In the Washington, D.C. area, where the luxury market mostly centers on homes priced between $1.5 million and $2.5 million, the SALT deductibility cap slowed the pace of sales, reduced luxury listings and reduced home buyers’ budgets, said Jeff Detwiler, president and CEO of Long & Foster Real Estate in D.C.

“We saw $2 million homes sit on the market for a year or longer,” he said. “Now we have only a two-month supply of luxury homes because of migration trends and a frothy market in 2020. If the SALT cap is lifted, we’d see even more demand because those deductions directly impact the finances of our buyers.”

Migration trends after the SALT cap meant that more people left high-tax states to move to lower tax states like Florida and Texas.

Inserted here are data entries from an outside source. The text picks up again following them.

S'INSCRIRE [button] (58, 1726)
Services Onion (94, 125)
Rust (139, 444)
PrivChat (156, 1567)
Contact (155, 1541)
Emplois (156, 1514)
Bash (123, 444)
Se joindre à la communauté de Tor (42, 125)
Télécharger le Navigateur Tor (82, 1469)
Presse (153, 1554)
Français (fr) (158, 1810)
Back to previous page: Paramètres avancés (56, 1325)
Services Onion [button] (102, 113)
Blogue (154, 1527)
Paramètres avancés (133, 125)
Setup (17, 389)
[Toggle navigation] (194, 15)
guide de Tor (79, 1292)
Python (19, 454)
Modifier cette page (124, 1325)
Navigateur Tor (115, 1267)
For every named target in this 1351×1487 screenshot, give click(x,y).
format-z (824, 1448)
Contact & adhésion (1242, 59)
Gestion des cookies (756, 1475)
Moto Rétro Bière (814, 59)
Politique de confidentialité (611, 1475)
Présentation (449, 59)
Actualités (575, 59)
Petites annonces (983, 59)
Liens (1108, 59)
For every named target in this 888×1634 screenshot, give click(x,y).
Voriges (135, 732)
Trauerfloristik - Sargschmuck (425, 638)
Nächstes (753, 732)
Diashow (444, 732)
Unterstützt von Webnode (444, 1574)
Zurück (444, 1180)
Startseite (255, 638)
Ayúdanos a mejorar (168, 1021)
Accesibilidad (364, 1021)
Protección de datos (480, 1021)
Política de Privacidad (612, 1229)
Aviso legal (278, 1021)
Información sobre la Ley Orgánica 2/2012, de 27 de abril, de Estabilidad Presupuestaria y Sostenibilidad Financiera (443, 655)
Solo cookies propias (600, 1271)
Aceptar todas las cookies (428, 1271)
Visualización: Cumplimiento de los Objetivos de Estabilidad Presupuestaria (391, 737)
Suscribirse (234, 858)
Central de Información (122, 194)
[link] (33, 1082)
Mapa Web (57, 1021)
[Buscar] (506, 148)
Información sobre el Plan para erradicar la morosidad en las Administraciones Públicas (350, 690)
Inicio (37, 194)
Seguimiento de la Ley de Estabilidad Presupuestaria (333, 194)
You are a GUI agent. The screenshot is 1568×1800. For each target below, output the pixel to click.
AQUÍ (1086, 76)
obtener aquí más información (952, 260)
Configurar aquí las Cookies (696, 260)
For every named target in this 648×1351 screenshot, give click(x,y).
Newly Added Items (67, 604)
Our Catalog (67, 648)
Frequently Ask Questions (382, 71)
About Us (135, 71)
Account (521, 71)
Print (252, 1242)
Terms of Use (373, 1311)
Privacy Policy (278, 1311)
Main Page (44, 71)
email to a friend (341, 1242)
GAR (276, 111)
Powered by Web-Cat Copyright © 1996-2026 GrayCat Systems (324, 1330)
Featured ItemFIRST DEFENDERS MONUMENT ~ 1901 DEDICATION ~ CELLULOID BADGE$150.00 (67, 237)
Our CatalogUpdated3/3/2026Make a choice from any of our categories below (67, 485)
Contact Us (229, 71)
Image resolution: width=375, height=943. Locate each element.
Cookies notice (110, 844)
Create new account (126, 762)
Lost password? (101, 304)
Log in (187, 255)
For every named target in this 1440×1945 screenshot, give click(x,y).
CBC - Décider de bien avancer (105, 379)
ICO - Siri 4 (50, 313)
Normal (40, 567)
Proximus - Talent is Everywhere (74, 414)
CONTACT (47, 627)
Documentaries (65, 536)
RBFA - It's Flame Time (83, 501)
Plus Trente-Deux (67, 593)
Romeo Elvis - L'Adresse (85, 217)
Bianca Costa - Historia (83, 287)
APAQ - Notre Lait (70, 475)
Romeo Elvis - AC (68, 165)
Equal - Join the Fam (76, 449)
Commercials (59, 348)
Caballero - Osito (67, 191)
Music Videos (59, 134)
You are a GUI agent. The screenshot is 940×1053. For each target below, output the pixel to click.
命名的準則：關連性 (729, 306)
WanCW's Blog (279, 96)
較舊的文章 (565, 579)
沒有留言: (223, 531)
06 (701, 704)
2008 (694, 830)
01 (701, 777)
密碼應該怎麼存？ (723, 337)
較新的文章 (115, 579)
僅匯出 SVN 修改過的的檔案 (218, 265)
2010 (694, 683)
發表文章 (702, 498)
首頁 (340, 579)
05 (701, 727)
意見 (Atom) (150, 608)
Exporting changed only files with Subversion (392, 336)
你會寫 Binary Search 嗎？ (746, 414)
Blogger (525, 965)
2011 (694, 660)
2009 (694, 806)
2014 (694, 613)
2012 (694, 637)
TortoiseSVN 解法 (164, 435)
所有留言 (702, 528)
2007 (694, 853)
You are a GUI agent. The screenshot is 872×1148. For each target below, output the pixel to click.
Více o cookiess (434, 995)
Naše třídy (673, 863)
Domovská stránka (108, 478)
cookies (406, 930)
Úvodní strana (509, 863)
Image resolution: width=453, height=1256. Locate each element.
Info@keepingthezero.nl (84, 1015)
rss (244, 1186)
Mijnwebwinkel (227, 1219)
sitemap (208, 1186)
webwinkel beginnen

“If your SALT deductions aren’t limited, then you can be agnostic over where you live,” said Melissa Cohn, executive mortgage banker with William Raveis Mortgage in New York City.

· Higher income tax rates. Increasing income taxes always has a negative impact on the luxury market, Ms. Cohn said. However, she doesn’t expect tax rates to rise in the near future.

“The pandemic changed everything, and the focus now is on rebuilding the economy. So even if the Democrats want to raise taxes eventually, now is not the time,” she said.

An increase in tax rates for high earners probably won’t take buyers out of the market, said Mr. Detwiler, but it could reduce their price point by several hundred thousands dollars or more.

“The good news about tax reform that would cause wealthier people to pay more is that it would be a federal issue that people can’t escape by moving to Florida,” Mr. Peters said.

· Higher capital gains tax rate. While home sellers can exclude up to $250,000 in profit if they’re single and up to $500,000 if they’re married from a capital gains tax on their primary residence, an increase in the long-term capital gains tax rate could still hurt the luxury housing market. Currently, the highest capital gains tax rate is 20%.

“If the capital gains tax rate is increased, that could have negative repercussions,” Ms. Cohn said. “People wouldn’t want to sell their homes, especially if they hoped the rates would roll back again in the future, and that would limit the supply of homes.”

Mr. Detwiler said he thinks a higher capital gains rate could have a bigger impact on the second-home market. Currently, the long-term capital gains tax rate depends on your income and is either 0%, 15% or 20%. Single taxpayers who earn $441,450 or more and married taxpayers who earn $496,600 pay the top rate.

“Sellers have to pay capital gains taxes on the profit of the sale of a home that’s not their primary residence,” Mr. Detwiler said “In addition, if people have to pay more taxes on other gains, that shrinks their portfolio and changes how much they’ll want to pay for a house.”